The first problem is actually for the generic companies. Certain brand name companies have found ways to keep generic companies from getting enough of the potential drug to study it, replicate it, and have it tested by the FDA, allowing the brand-name company to still sell it as if it had a patent still on it. The brand name company uses something called “controlled distribution networks” to make sure that generic companies cannot get ahold of enough of the drug (pharmalot). If the company gets an order from some generic company, they simply don’t send anything. This allows the drug company to sell their product at a high price. The next problem is that generic companies have also been accused of colluding—and illegal action of coming together to fix prices to act like a monopoly (Reuters). The problem here is that both hospitals and patients are forced to buy these new artificially high-priced drugs instead of buying these products in a healthy competition. This new company aims to help break this monopoly by making and selling drugs to hospitals at a reasonable price. This will finally inject some healthy competition into the mix, keeping drug prices from skyrocketing.
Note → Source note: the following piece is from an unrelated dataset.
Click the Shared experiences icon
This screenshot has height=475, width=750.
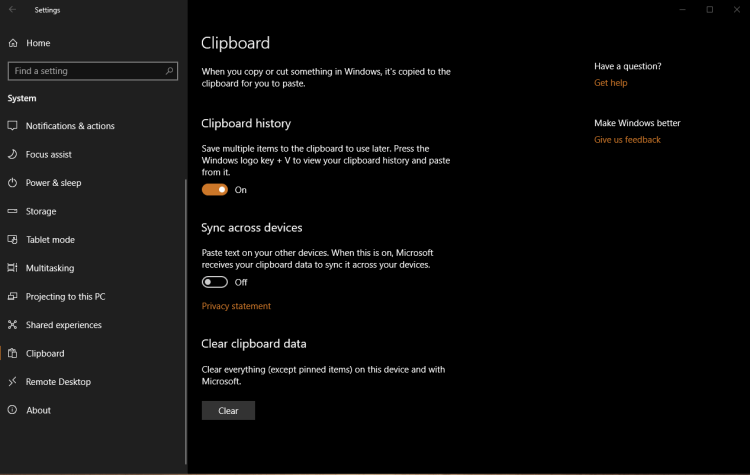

This new company that the hospitals are making is going to be a great addition to the current generic medicine market. Because of the current high prices of medicine (but the inelasticity of the product), a new company is going to rise and challenge the current state of things. The current companies will have to adjust to this new competition, which will both benefit the consumer and the other companies. I don’t know how this new pharmaceutical company is going to go, but I am glad that it is a thing.